El camino del exceso conduce a la sabiduría. El de la prudencia, al fastidio. Mi princesa masculina, antes de irse a vivir con los búhos y los murciélagos, se llena el corazón de una indescriptible transparencia. Desde que la vi llegar con el molino en la mente supe que esa princesa podía embotellar nubes y beberlas. Luego, cuando llegó la noche con su elemento nupcial, al verla de pie, con el cetro espléndido, presentí que los astros ya nunca más mendigarían la chispeante emulsión de las estrellas.

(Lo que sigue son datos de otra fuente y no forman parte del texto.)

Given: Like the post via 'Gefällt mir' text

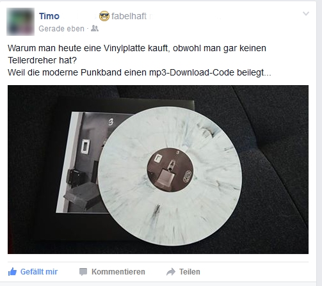Looking at the screenshot, I should click(x=39, y=272).
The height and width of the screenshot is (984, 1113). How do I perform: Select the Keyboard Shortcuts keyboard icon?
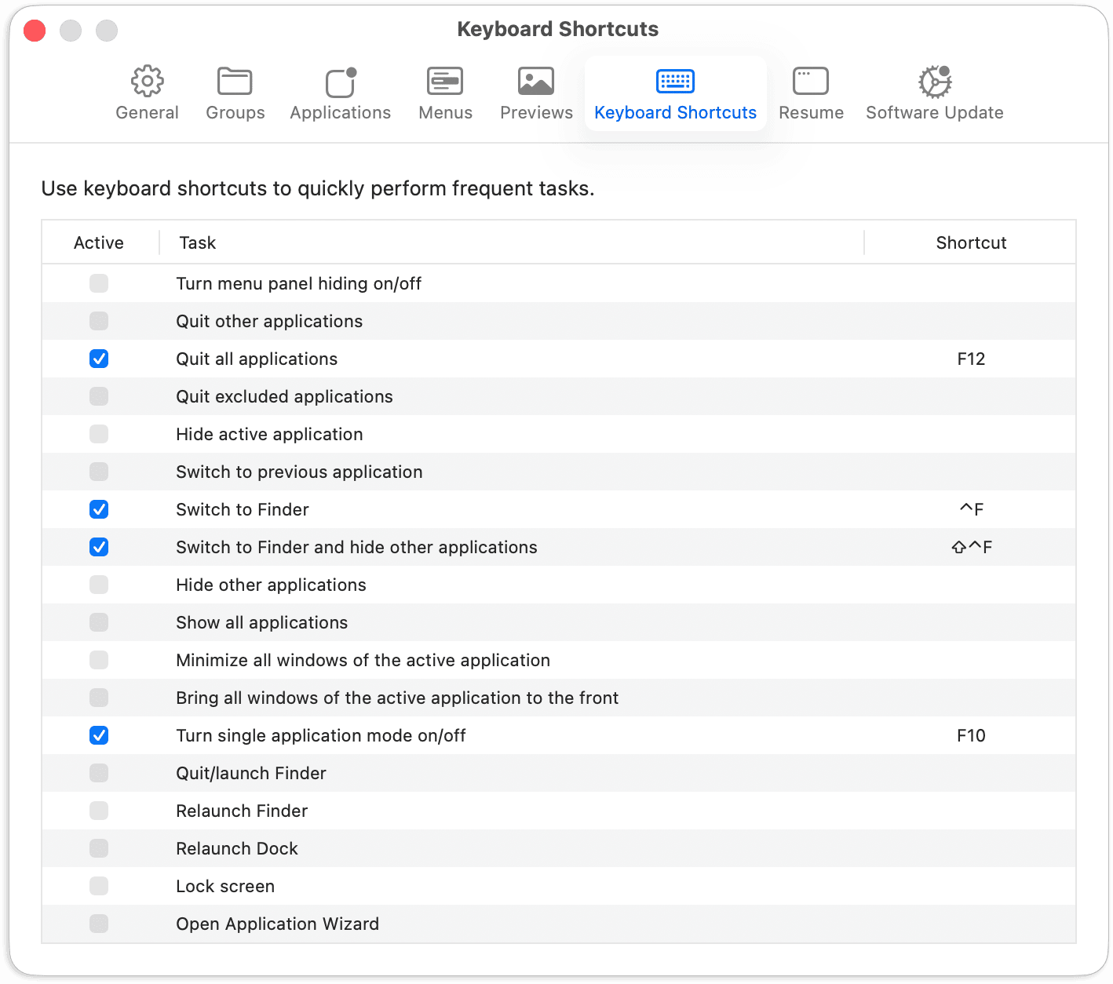[674, 81]
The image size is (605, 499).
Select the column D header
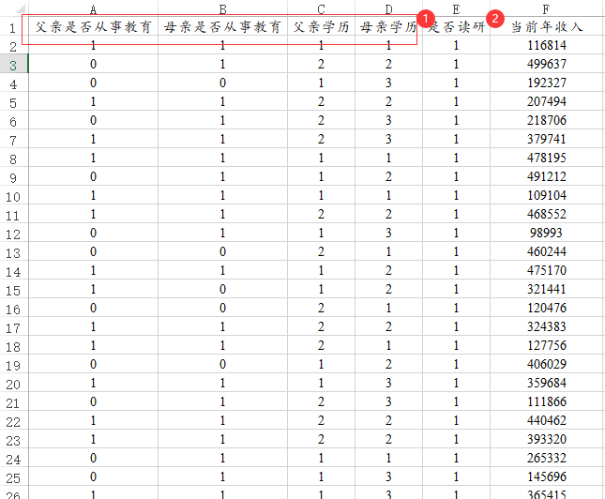coord(388,8)
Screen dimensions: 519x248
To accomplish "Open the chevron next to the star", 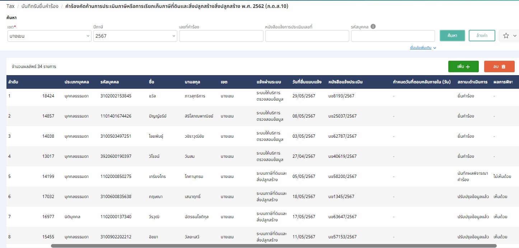I will point(515,36).
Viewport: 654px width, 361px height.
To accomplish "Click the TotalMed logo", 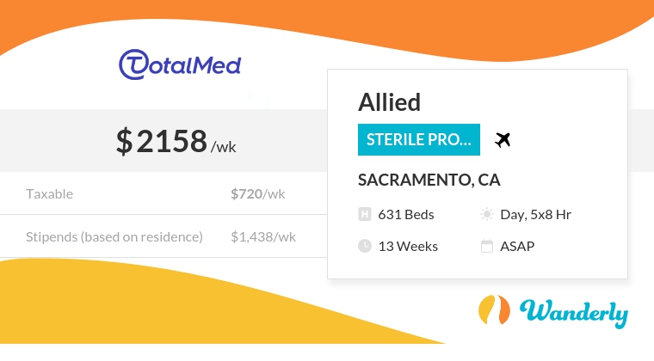I will (x=180, y=64).
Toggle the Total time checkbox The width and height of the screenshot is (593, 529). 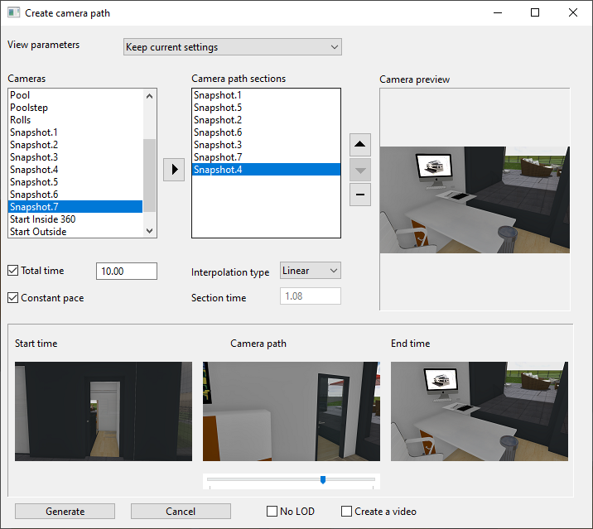coord(13,271)
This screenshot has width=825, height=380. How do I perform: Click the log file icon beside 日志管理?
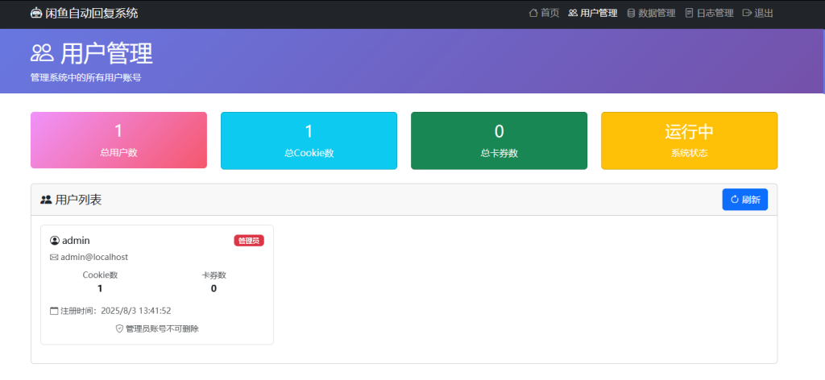(x=689, y=13)
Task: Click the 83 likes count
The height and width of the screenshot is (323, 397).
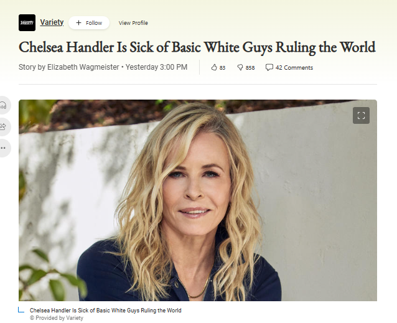Action: [x=222, y=68]
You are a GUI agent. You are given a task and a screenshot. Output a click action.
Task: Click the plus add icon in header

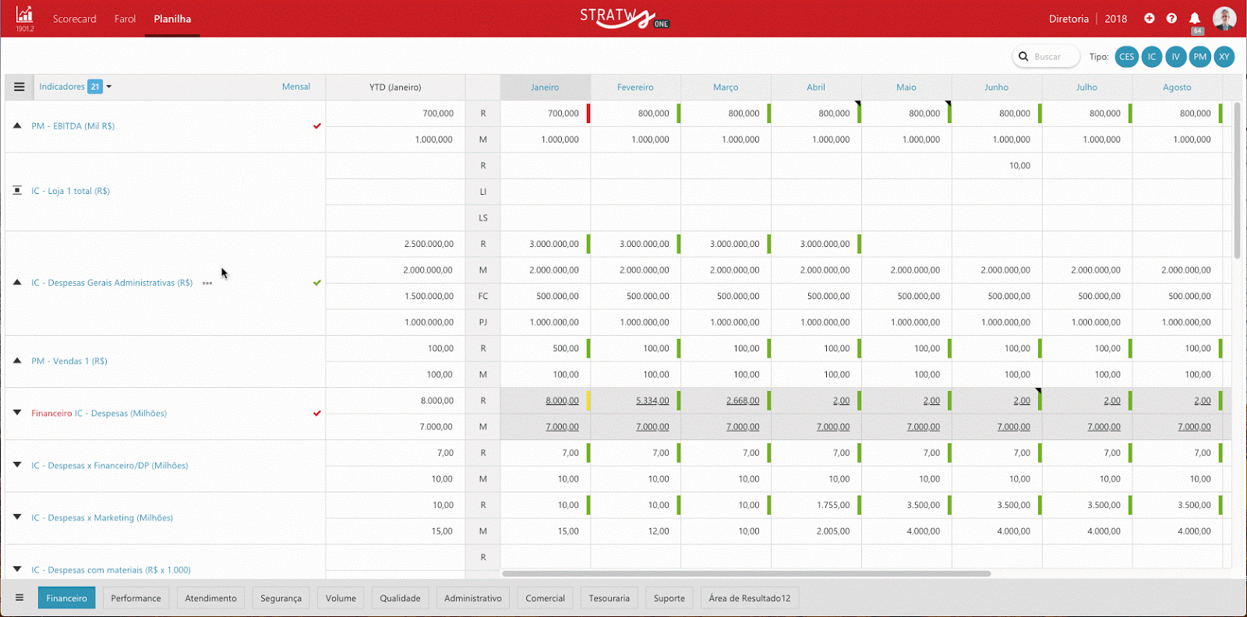coord(1149,19)
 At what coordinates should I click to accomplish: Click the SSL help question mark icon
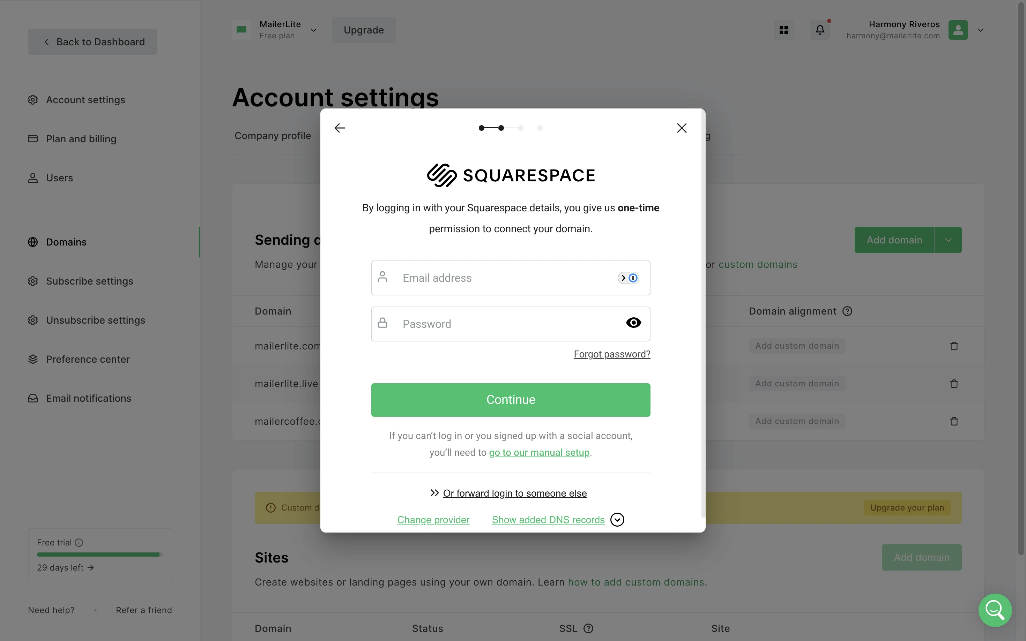pyautogui.click(x=588, y=628)
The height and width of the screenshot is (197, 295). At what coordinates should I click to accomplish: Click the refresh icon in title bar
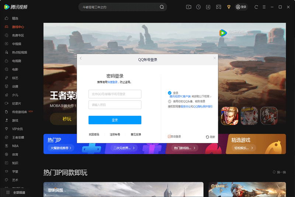tap(256, 7)
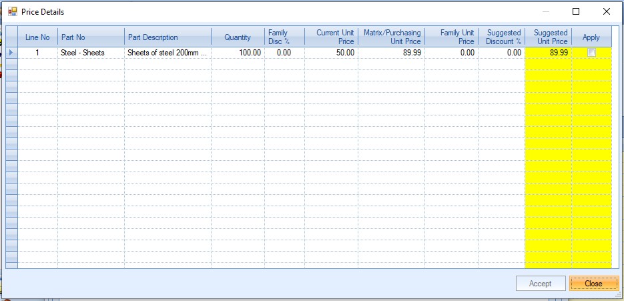Click the Quantity cell showing 100.00
The width and height of the screenshot is (624, 301).
(238, 53)
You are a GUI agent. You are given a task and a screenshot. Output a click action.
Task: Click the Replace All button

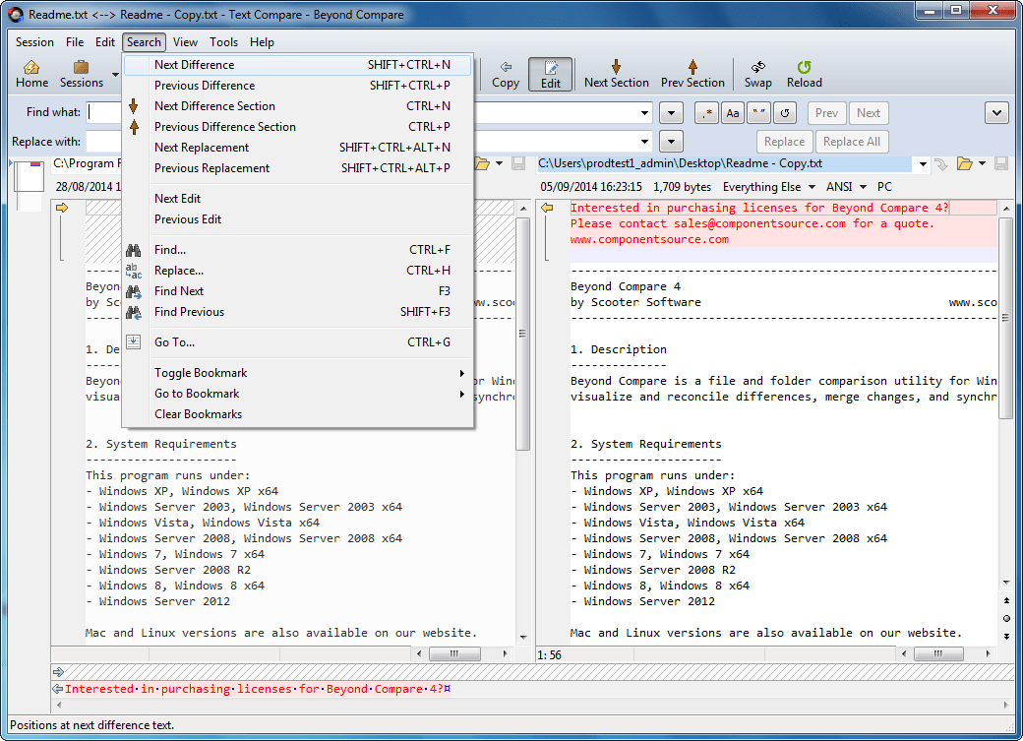click(852, 142)
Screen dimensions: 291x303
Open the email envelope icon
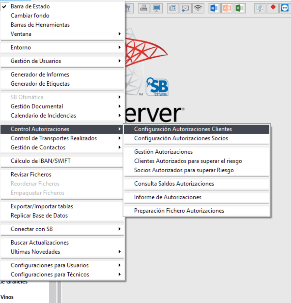point(185,8)
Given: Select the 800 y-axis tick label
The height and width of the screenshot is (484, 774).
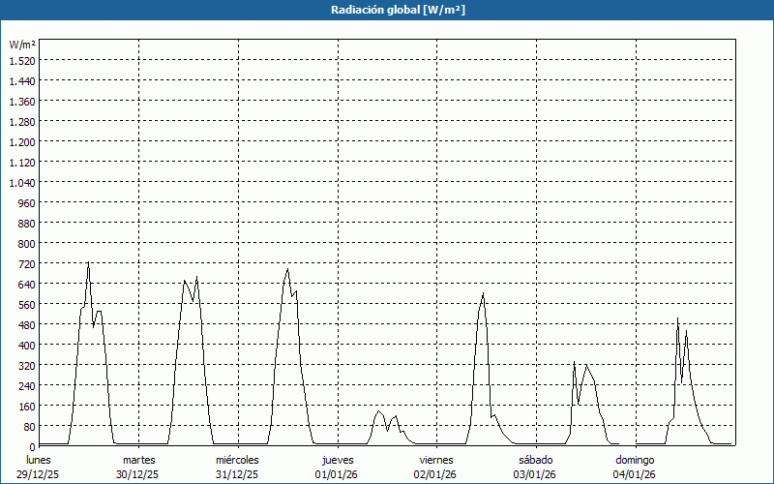Looking at the screenshot, I should (26, 243).
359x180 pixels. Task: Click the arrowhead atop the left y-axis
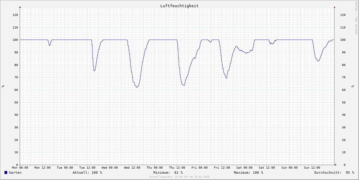(x=20, y=7)
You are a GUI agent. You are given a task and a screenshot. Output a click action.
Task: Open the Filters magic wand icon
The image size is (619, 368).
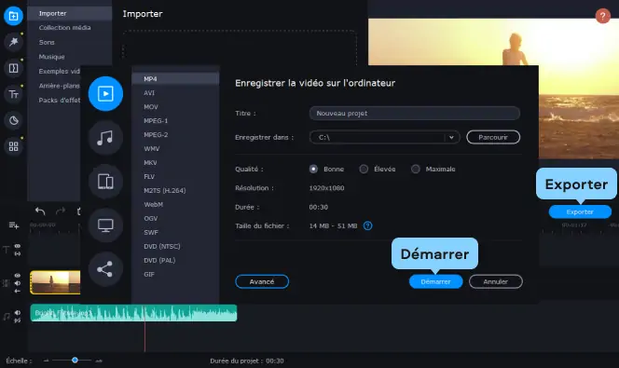[x=13, y=42]
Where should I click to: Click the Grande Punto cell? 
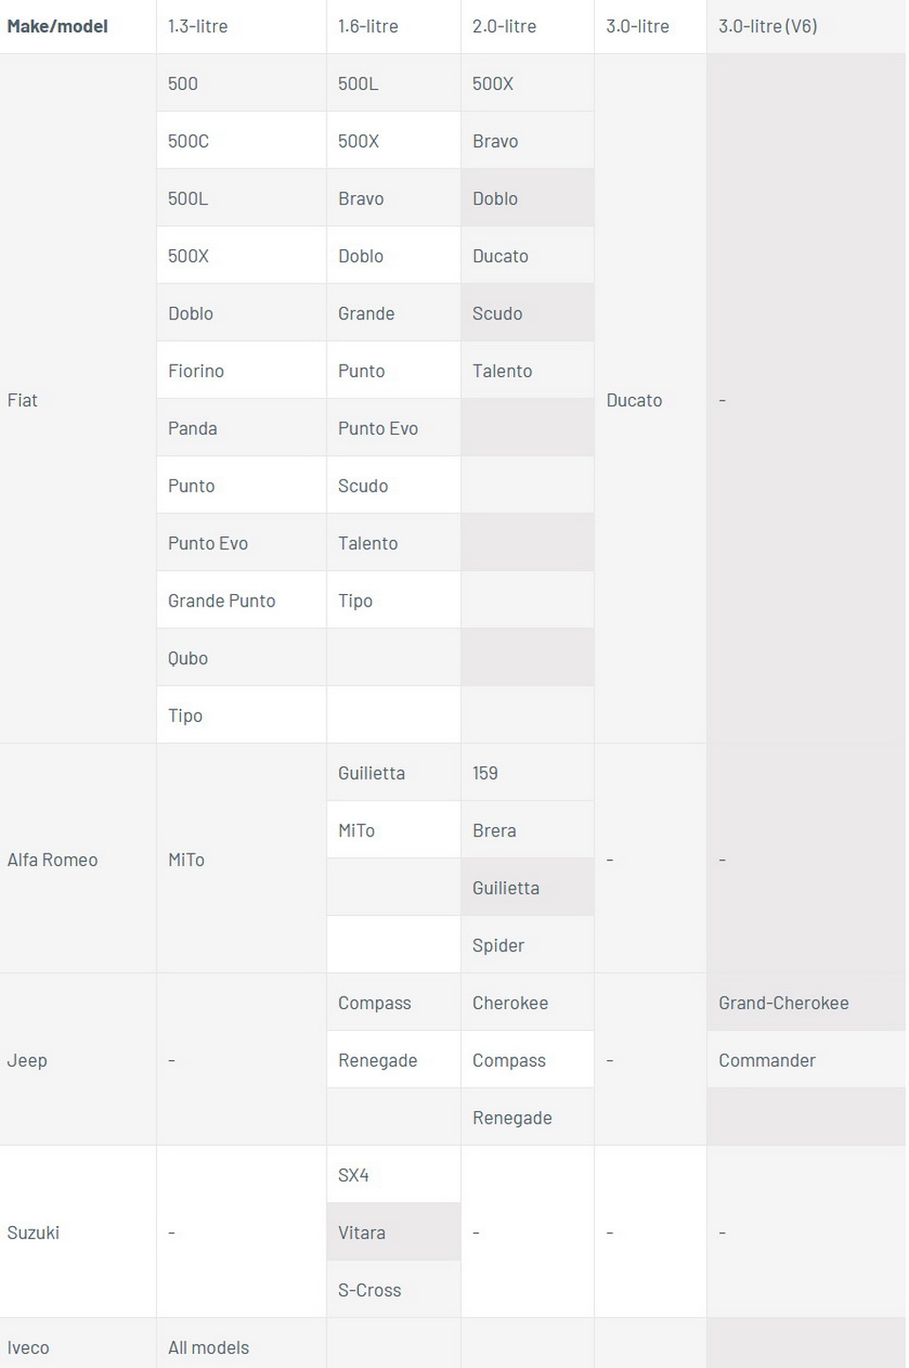pos(222,601)
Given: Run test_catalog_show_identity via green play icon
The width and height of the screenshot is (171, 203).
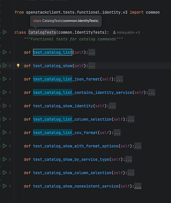Looking at the screenshot, I should (5, 106).
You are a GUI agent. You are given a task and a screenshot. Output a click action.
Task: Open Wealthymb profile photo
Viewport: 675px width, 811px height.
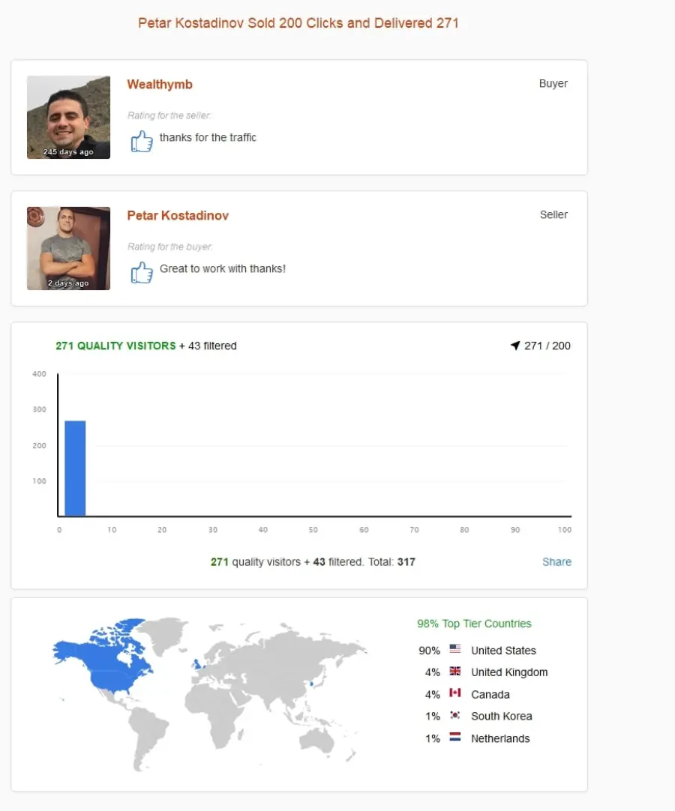point(68,118)
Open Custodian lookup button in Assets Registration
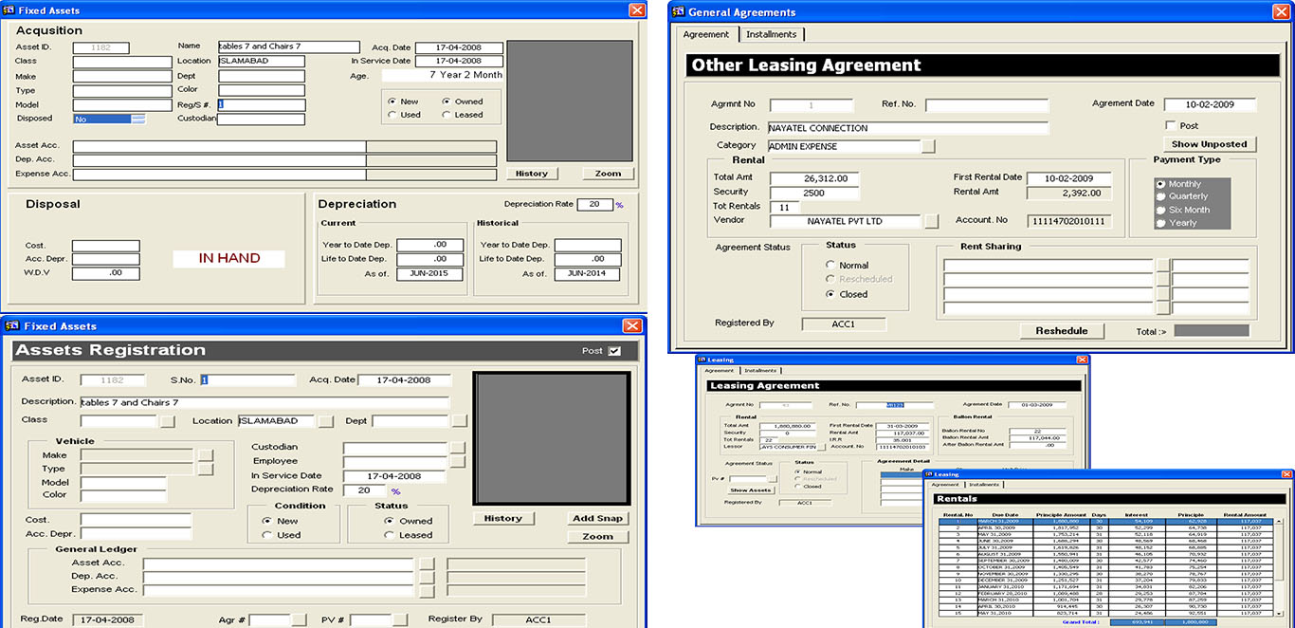This screenshot has height=628, width=1295. pos(457,448)
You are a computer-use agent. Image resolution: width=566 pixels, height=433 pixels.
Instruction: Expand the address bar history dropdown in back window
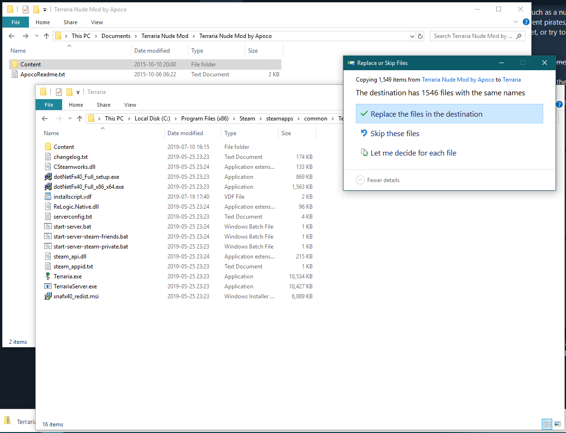[x=412, y=36]

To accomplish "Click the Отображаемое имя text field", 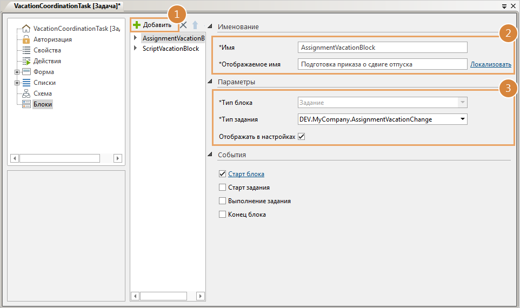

La cuestión es embutir el espíritu para encerrarlo en un cuerpo incapaz de contenerlo. Nada más seguro que un sangrado de nariz para conocer el espíritu de un hombre. Pero el cuerpo es lo que primero se ve y los sangrados son esporádicos. Ese es el problema del cuerpo: su intemperie. Pocos saben que el cuerpo y el interior del cuerpo son dos valvas indivisibles y se quedan con lo próximo posible. Nadie mejor que yo para confirmarlo: creí ver un hombre cuando era una centella ardiente. Aquel que permite que lo hagas morir, conoce tus cualidades de asesina. El cuerpo es un pájaro que vuela a ras de suelo y a ras de luna. Él y su espíritu son hermanos gemelos: ninguno sabe cuándo es suficiente. Ese es otro problema del cuerpo: su transparencia. El cuerpo deja ver cómo se debate el alma para embutirse entre las vísceras. Los contorneos de iguana, los espasmos de ángel, el ronroneo de pez. Pero un cuerpo también tiene sus tretas: el collar dibujado alrededor del cuello con el filo de una botella no alcanza para presumir un suicidio fallido. A veces, esas marcas tratan de disimular los rastros del collar que lo mantuvo atado a la obediencia. Por ello, cuando el cuerpo amarrado encuentra en otro cuerpo sus alas, chorrea la hemorragia del más profundo deslumbramiento. Ese es el problema del cuerpo: su belleza no escatima en derrames y riesgos. Y una, que lleva la señal del crimen en cada molécula, no tiene más remedio que convertirse todas las noches en asesina serial del mismo hombre. Así es que los días de verano cuando aún no es verano y los días de fiesta cuando aún no son días de fiesta, pasan de ser tormentos a tormentas. Y sé bien que esto no tiene que ver con el erotismo forense, pero tiene que ver con las alas, los líquidos, las hemorragias, las estrellas.